■ REQUIREMENT: Extract from the listing below every line that contains the word "Open".
## START
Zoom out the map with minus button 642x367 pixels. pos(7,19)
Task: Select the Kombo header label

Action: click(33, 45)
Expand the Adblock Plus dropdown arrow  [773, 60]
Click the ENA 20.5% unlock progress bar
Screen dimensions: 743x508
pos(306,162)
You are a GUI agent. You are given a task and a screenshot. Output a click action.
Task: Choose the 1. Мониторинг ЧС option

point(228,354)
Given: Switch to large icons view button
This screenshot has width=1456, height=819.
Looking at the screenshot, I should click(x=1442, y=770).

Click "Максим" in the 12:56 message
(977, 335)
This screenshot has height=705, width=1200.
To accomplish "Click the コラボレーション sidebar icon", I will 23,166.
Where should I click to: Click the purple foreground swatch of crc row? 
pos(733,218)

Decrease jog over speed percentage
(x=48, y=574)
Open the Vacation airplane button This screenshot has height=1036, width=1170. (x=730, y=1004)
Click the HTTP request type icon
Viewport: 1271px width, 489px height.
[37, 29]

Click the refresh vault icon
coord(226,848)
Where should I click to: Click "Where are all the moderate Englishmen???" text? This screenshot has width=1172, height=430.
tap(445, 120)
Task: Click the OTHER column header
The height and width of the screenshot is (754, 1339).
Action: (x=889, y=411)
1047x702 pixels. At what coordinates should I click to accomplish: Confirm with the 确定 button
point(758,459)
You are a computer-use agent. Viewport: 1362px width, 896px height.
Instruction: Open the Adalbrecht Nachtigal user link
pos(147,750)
## END
■ SOLUTION TO THE PROBLEM:
Open the Vacation airplane button This screenshot has height=1036, width=1170. (x=730, y=1004)
Instruction: Open the Adalbrecht Nachtigal user link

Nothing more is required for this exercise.